> _Consegne da svolgere_
[a] Rispondi a queste domande sul brano dedicato al clown di corsia:
(i) Che cosa, secondo il brano, "apre le porte"?
(ii) Quale attore interpreta Patch Adams nel film citato?
(iii) Dove va il clown, oltre che in ospedale?
[b] Riscrivi il brano dedicato al clown di corsia da "Il clown si" fino a "semplifica le comunicazioni." incluso, sostituendo "camminata" con "andatura".

Oggi la gente ha
bisogno di ridere, di positività, di speranza. E chi meglio di un clown può
portare la missione della gioia?
Perché un clown?
È una moda, una tendenza? No! L’idea
iniziale è stata quella di unire un bel po’ di gente colorata, allegra e
soprattutto pronta all' amicizia con il suo prossimo positivamente cioè senza
pregiudizi e giudizi. Tutti hanno bisogno di ridere per lasciare da parte i
pensieri molesti e le preoccupazioni almeno per un po’. E se chi sta bene ha
bisogno di ridere e rilassarsi, a maggior ragione ne ha bisogno chi sta male.
Il malato ha bisogno di non pensare alla sua malattia, di distrarsi. È nata
così l’idea del clown da portare in ospedale e non solo; il clown va ovunque ci
sia sofferenza. Il clown di corsia è un personaggio colorato, preparato
all’improvvisazione come un attore, ma non è solo un attore o un circense: è
l’amico di tutti bambini e adulti.
Il clown ha il
compito di spostare l’attenzione del degente dalla malattia e di creare un
cambiamento positivo di atmosfera in un luogo di sofferenza.
Il clown si
presenta in reparto con un “personaggio” che ha una sua camminata, una sua
voce, un suo “tormentone” e che permette al volontario di esprimersi con
libertà, senza imbarazzo e mantenendosi in un certo qual senso distaccato dal
dolore che vede intorno a sé.
Il clown è un
grande strumento di felicità, di gioia: il naso rosso apre le porte, è una maschera piccola
e magica, toglie le barriere, crea una confidenza immediata, fa sorridere,
incuriosisce la gente, semplifica le comunicazioni.
Bisogna
ammettere che, il film in cui l'attore Robin Williams si cala nella parte di Patch Adams, ha favorito
notevolmente la diffusione dell' importanza della clown-terapia.
Il clown è la
chiave per aprire la porta delle relazioni e per comunicare in maniera aperta e
immediata con il malato in ospedale, con i suoi parenti, con il personale
medico e ospedaliero, interagisce con la gente in strada...

> _Estratto dei dati_
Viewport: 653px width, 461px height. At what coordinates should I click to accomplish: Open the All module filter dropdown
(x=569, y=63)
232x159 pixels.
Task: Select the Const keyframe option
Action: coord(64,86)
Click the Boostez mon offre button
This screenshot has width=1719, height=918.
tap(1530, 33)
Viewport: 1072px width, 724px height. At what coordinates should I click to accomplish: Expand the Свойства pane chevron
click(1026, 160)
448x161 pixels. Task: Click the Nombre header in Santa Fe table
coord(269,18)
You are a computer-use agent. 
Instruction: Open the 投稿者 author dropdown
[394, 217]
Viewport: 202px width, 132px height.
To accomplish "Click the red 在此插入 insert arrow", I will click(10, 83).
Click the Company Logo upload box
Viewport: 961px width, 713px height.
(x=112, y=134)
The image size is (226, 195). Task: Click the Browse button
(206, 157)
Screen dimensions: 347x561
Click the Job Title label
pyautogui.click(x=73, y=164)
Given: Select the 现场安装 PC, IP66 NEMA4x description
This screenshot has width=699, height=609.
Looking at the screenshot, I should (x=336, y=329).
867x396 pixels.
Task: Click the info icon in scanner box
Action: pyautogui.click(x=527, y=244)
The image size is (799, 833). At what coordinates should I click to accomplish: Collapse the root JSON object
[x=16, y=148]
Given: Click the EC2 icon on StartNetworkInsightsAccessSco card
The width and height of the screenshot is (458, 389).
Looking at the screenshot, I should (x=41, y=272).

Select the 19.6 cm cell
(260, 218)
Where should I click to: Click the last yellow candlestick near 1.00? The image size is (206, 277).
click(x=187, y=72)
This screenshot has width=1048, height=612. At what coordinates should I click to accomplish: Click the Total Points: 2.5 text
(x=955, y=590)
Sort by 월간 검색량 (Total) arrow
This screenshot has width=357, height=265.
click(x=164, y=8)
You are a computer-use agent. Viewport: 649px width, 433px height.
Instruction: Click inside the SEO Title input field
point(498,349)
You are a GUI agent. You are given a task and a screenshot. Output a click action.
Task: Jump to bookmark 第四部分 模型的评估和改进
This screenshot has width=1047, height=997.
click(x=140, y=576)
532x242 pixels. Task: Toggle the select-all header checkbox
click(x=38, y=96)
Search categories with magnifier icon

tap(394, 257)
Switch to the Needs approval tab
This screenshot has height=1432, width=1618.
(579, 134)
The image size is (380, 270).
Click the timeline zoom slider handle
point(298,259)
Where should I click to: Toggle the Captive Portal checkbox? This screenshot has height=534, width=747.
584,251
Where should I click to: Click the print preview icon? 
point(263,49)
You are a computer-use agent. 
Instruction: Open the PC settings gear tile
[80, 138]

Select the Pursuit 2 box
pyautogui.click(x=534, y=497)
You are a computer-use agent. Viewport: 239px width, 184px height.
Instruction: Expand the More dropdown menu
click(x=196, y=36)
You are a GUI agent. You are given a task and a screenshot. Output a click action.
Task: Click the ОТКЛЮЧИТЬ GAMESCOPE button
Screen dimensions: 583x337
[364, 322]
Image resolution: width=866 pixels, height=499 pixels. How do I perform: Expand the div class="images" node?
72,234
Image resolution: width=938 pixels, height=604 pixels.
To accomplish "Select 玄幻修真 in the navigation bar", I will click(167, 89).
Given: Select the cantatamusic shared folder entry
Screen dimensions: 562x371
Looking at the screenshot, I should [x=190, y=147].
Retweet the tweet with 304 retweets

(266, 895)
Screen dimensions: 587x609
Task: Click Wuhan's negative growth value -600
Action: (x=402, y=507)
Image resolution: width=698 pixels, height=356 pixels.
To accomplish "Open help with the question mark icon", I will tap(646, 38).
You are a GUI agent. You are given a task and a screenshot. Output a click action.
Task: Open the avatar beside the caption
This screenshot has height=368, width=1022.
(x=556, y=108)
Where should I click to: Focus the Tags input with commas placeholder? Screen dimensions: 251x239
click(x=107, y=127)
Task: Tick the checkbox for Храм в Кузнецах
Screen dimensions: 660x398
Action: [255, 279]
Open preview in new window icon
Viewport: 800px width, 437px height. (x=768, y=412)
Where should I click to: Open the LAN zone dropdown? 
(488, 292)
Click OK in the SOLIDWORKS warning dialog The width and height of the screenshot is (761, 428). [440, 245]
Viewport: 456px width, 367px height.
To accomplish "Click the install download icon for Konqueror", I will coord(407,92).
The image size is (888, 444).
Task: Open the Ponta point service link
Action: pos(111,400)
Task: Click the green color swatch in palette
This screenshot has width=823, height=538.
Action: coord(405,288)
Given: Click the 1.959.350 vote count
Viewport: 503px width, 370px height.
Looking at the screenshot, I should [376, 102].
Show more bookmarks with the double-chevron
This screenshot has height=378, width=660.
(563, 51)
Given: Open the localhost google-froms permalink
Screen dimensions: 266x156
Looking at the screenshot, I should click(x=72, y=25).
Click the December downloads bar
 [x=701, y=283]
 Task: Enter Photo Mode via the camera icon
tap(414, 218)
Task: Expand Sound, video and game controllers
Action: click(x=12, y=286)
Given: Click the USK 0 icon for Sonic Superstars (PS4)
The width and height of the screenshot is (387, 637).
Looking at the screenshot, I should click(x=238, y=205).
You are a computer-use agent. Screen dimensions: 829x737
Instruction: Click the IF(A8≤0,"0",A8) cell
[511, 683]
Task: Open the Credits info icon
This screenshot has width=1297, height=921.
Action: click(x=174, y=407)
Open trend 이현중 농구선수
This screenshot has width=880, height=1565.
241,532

> _Soluzioni proposte_
[a]
(i) Il naso rosso.
(ii) Robin Williams.
(iii) Ovunque ci sia sofferenza.

[b]
Il clown si
presenta in reparto con un “personaggio” che ha una sua andatura, una sua
voce, un suo “tormentone” e che permette al volontario di esprimersi con
libertà, senza imbarazzo e mantenendosi in un certo qual senso distaccato dal
dolore che vede intorno a sé.
Il clown è un
grande strumento di felicità, di gioia: il naso rosso apre le porte, è una maschera piccola
e magica, toglie le barriere, crea una confidenza immediata, fa sorridere,
incuriosisce la gente, semplifica le comunicazioni.